Confederate regiments came up through the swale. More fired down at them from the hill. Others attacked from the South.

“So here’s Colonel Ireland, his men are taking fire from the front, from their right flank, and from their rear,” says Clutz. “He needs help.”

A staffer for Green had spotted a regiment coming up the Baltimore Pike, so Green sent the 71st Pennsylvania. They turned right back around almost immediately after finding the 137th completely surrounded.

“It’s as if he said, ‘New Yorkers, you’re on your own,’” Clutz says.

There was just over a thousand Union troops to the Confederates 4 or 5,000 soldiers. They’re still being shot at. The 137th pivoted on their left flank and fall back to the south. The Union regiments near them feared they were breaking and running.

“But the 137th didn’t break and run, Colonel Ireland was a regular army officer.

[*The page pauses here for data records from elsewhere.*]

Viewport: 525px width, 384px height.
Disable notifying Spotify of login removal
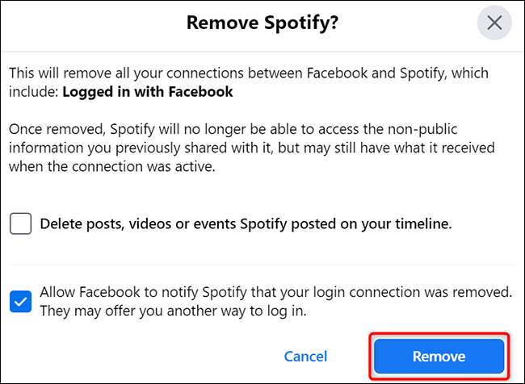point(21,302)
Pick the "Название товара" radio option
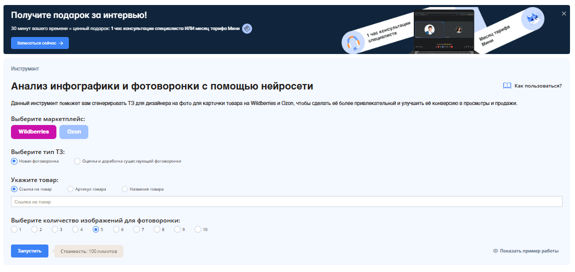 tap(125, 189)
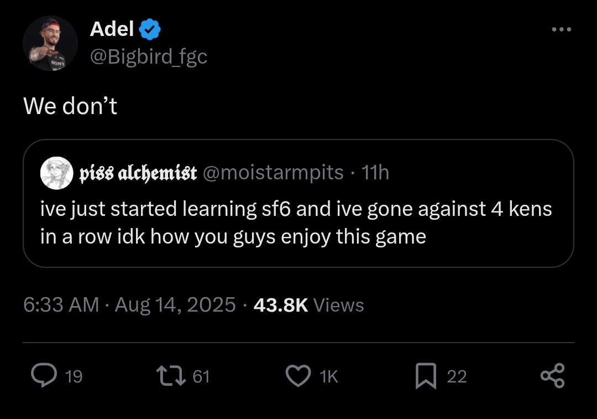
Task: Visit the @Bigbird_fgc handle
Action: tap(149, 57)
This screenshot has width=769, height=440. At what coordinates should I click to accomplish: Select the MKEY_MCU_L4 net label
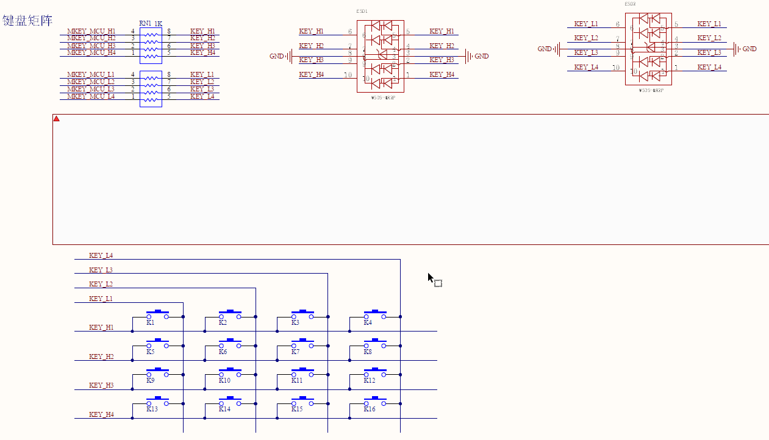91,96
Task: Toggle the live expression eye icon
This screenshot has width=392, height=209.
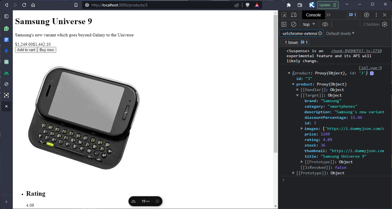Action: pyautogui.click(x=325, y=24)
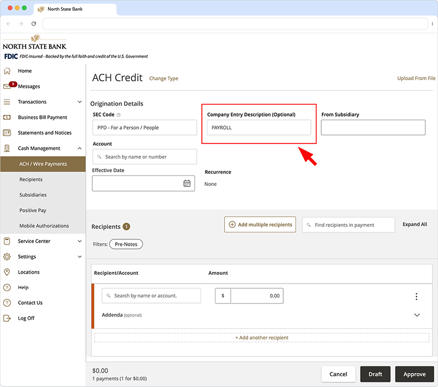Select the Locations pin icon

8,272
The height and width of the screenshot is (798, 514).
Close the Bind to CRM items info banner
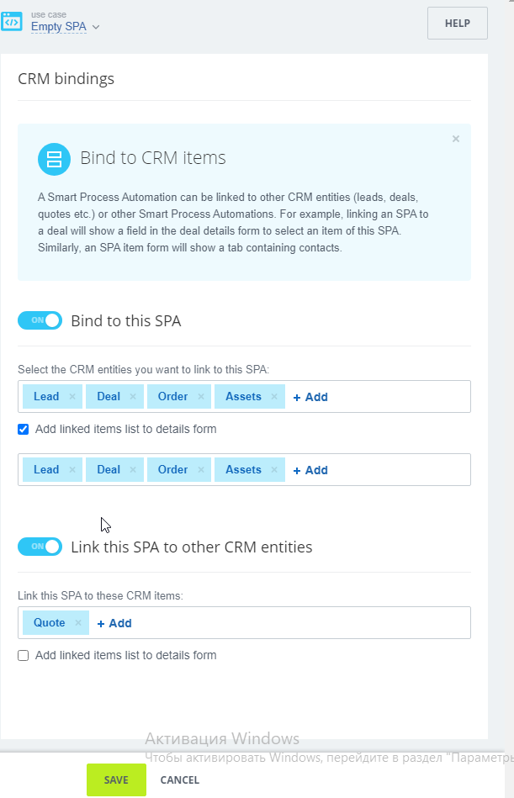click(x=456, y=139)
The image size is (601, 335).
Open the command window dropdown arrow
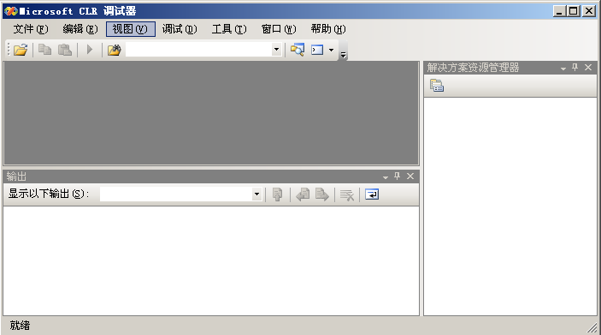[331, 50]
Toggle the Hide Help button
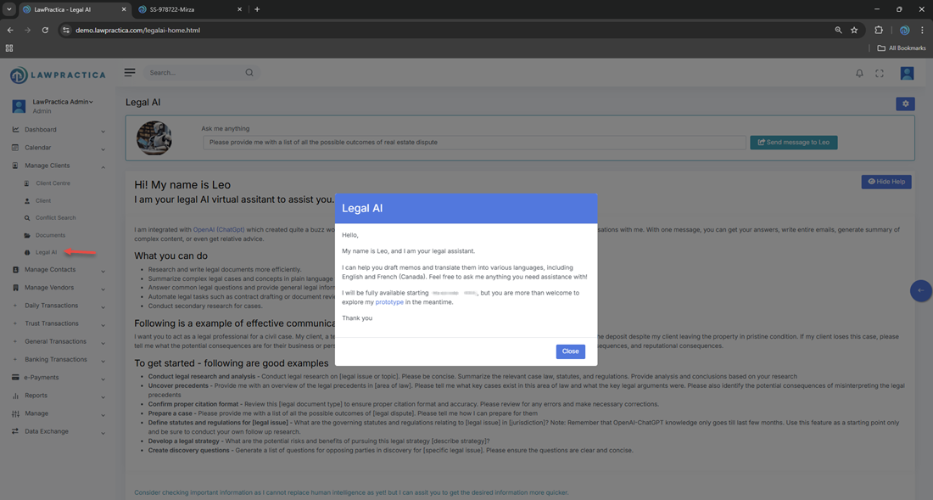Image resolution: width=933 pixels, height=500 pixels. coord(886,182)

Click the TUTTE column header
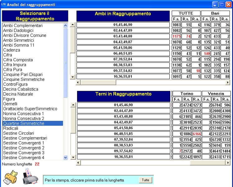186,13
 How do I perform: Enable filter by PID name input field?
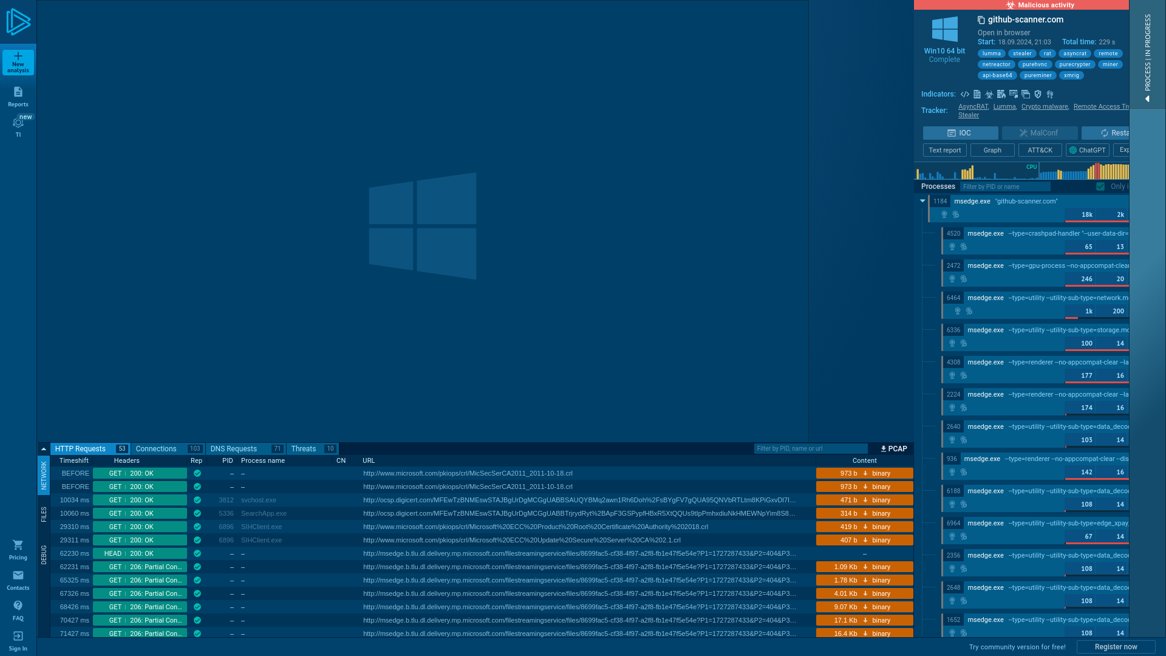point(1005,186)
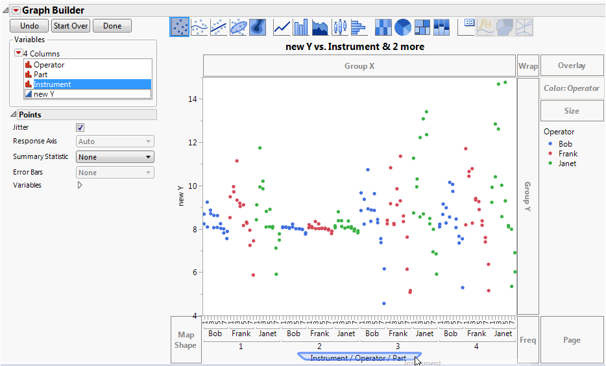The width and height of the screenshot is (606, 366).
Task: Click the Done button
Action: pos(112,26)
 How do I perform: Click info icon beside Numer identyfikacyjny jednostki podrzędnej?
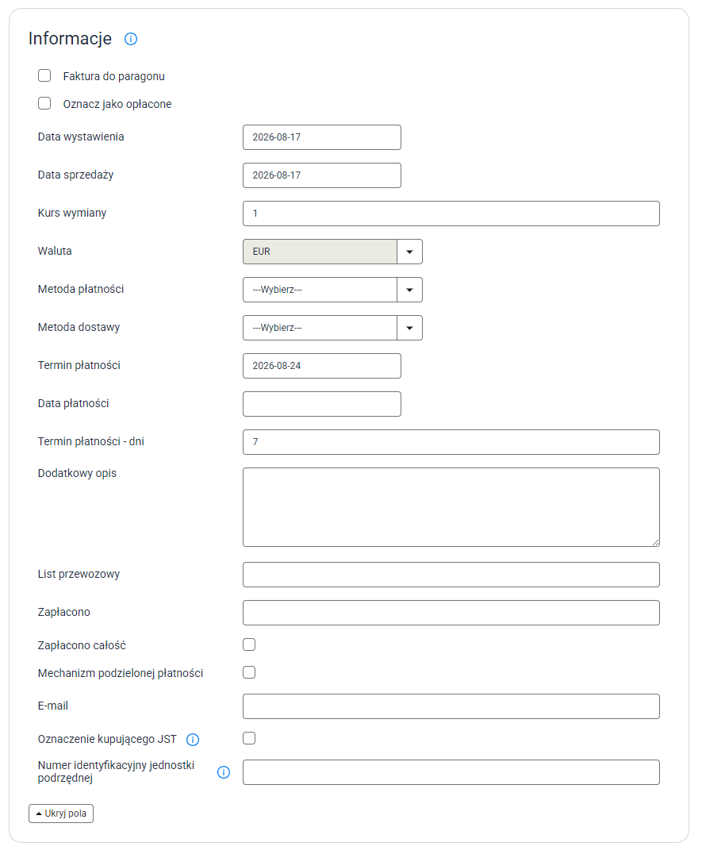point(224,772)
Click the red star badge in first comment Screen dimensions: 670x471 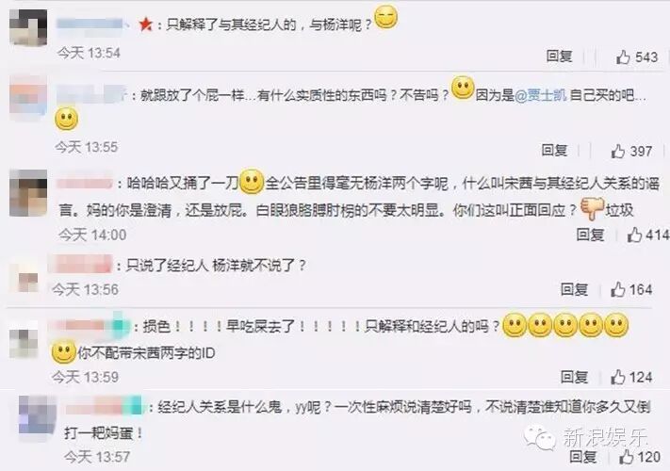146,24
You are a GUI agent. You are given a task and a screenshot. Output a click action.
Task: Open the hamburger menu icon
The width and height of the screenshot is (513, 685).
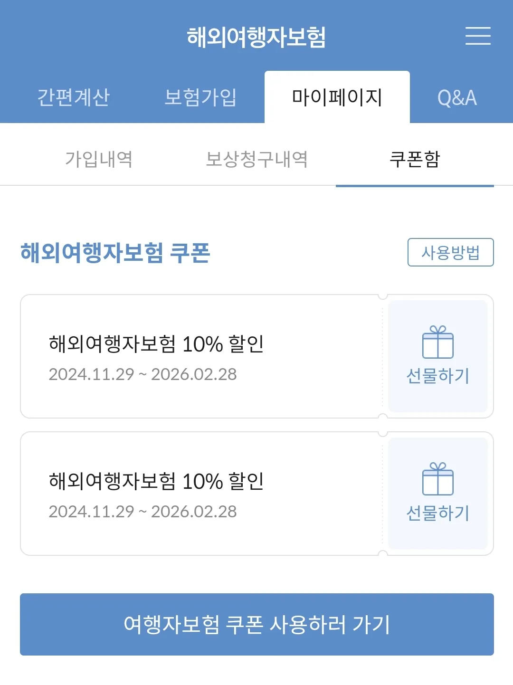(478, 36)
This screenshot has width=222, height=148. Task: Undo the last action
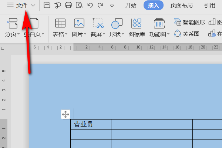coord(90,5)
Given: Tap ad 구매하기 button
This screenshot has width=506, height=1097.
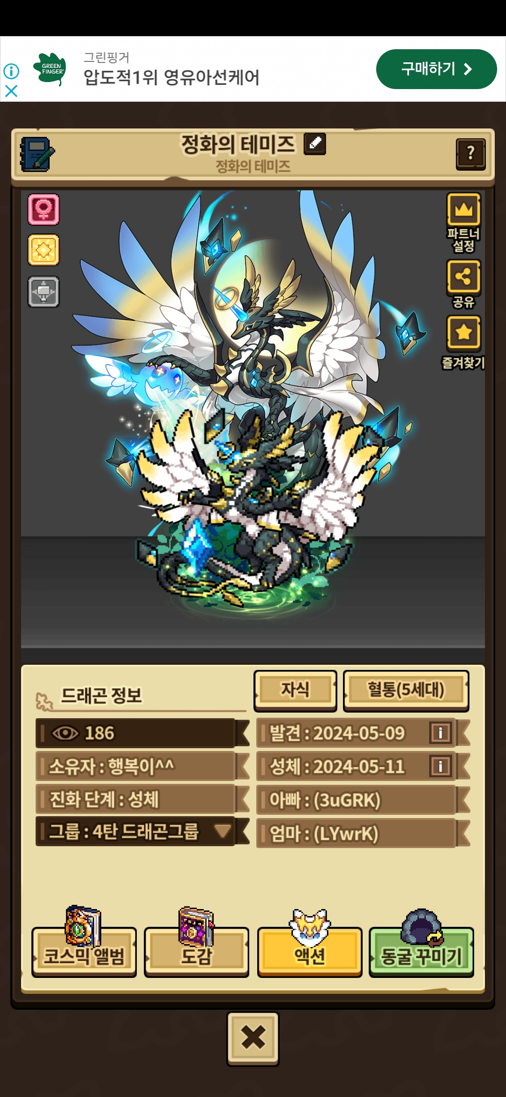Looking at the screenshot, I should pyautogui.click(x=436, y=69).
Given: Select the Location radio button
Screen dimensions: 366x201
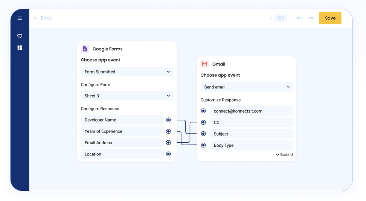Looking at the screenshot, I should 168,154.
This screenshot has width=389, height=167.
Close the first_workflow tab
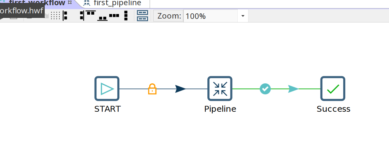coord(69,2)
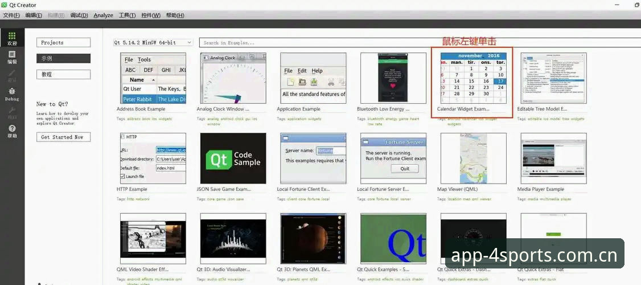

He trained his men to regular army standards. They would not break and run. They got back and they held.” Clutz continues, “When the commander of the 149th knew they were, he told his men, ‘Don’t you move, they’re not going to break.’ They did, and the hill held.

Smoke from gunfire obscured the battlefield. The only light was coming from the full moon and the sporadic flashes of muskets. Ammo was running out. A captain of the 137th regiment lead a bayonet charge that ultimately pushed the Confederate soldiers back. The Union was able to fortify their line with more soldiers and ammunition for the fight the next day.

The hill held not only because of Colonel Ireland’s leadership, but from the initiative of his men. These were men of the Southern Tier.

“These were ordinary men,” Clutz says. “They were farmers largely from the farms of Tompkins, Tioga and Broome county.”

Some were shopkeepers, one man was a tavern owner, and they got their army training from Colonel Ireland at Camp Susquehanna on Binghamton’s southside. It would have been right around the corner from where the Park Diner is today.

A sign marking the site of the camp and honoring Colonel Ireland and the 137th New York went up Thursday in the Southside Park.